Metro

Widow of murdered Brooklyn pizza joint owner breaks down in court

The grief-stricken widow of slain L&B Spumoni Gardens co-owner Louis Barbati could barely hold it together Thursday when she took the stand at the trial of her husband’s alleged murderer.

Joann Barbati gripped a handful of tissues in Brooklyn Supreme Court as she was shown surveillance footage from June 30, 2016, the day her husband was gunned down outside their Dyker Heights home.

“That’s him,” she uttered through tears, as she pointed out her late husband leaving the famed Gravesend pizzeria with a bag cops say contained $15,000 in cash.

The devastated woman then burst into loud sobs, until Assistant District Attorney Emily Dean had to ask her to “please bear with me.”

Joann was at home cooking when she heard gunshots on the day of the murder, she told police.

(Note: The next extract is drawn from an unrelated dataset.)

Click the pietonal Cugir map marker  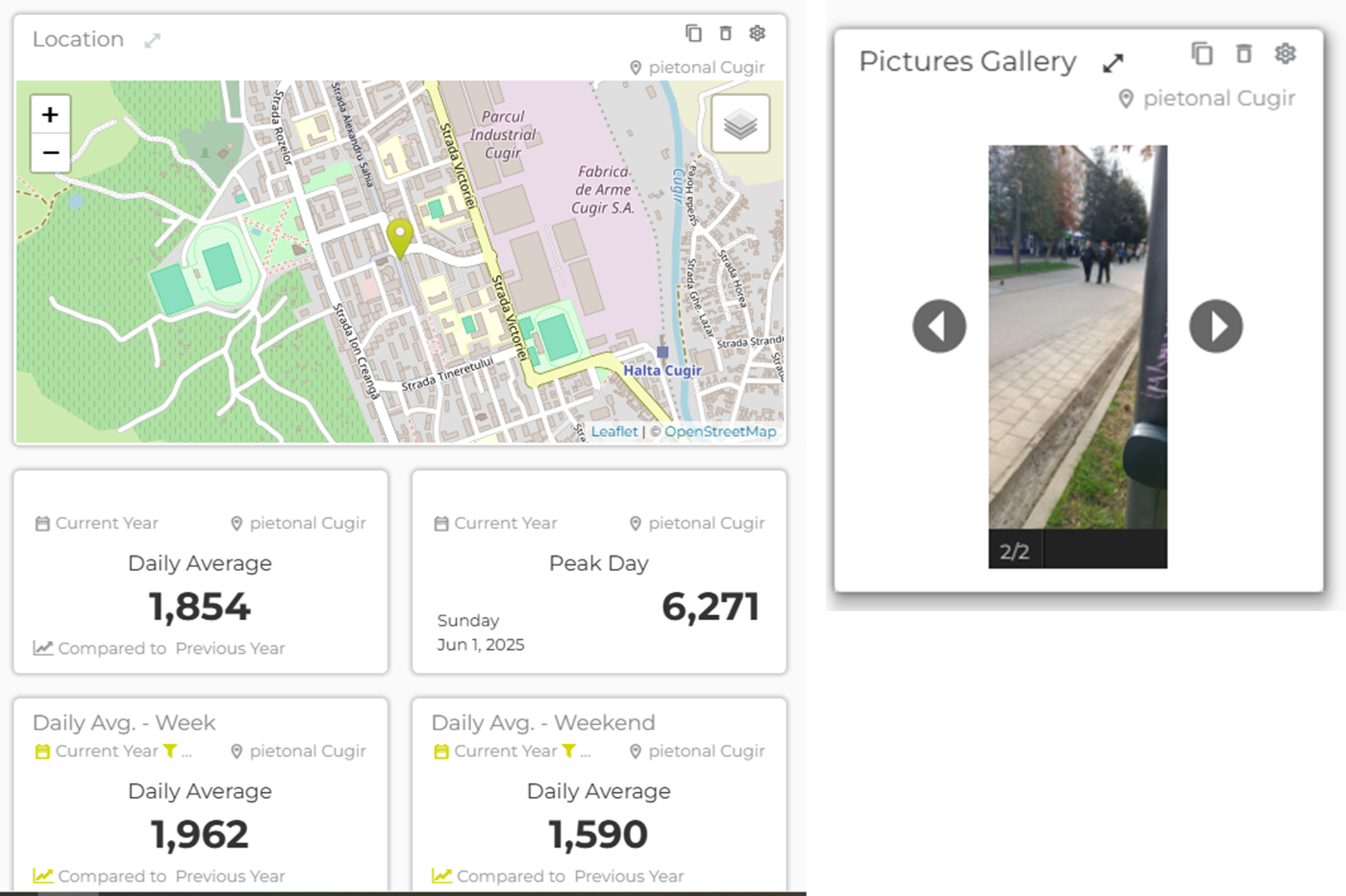[x=400, y=236]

She then heard her husband loudly calling her name and darted outside — to find him bleeding in the backyard.

In court Thursday, Joann was shown another surveillance video of herself rushing out of the couple’s home and then running back in. Her husband’s body was out of frame.

“That’s me running back into the house” to get her phone, she testified, head bowed, drying her tears.

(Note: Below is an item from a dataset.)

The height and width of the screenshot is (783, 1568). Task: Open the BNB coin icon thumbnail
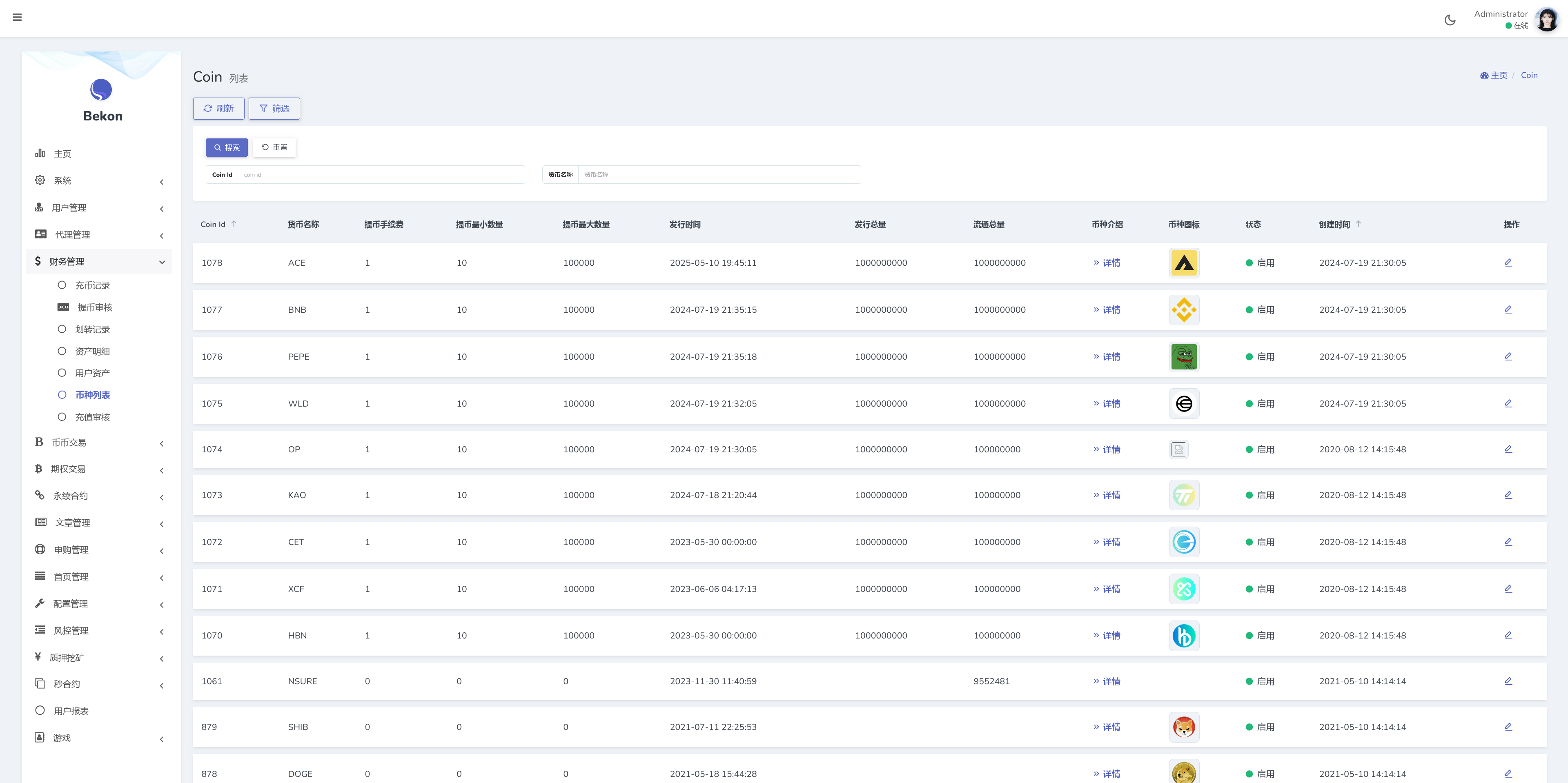(1183, 310)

Accused killer Andres Fernandez, 43, and his white Acura were also caught on surveillance footage at the scene of the shooting and at the pizza and spumoni joint earlier in the day, authorities have said.

Police say Fernandez allegedly shot Barbati, 61, who was carrying the load of cash — and a loaf of bread — five times in a robbery gone awry.

But the Long Island man claims he’s just a patsy being set up as a fall-guy for the crime.

The FBI first called the shooting a mob hit, possibly from a beef over the theft of L&B Spumani’s secret pizza sauce recipe by a former employee. The feds then turned the case over to the NYPD, which investigated it as armed robbery.

The victim’s cousin, Toni Corey, another co-owner of the iconic eatery, testified Thursday about preparing the cash bonuses and putting them a the bag she left in the restaurant’s safe for Barbati to take home.

Prosecutors showed a photo of the bag in court, streaked in blood and ripped.

Bonuses weren’t regularly scheduled, so nobody would have known Barbati was taking the cash home that day, Corey said.

Asked if she knew anyone who would have wanted to hurt Barbati — nicknamed “LouLou” — she said: “Absolutely not.”

“No, he was just a teddy bear,” Corey said.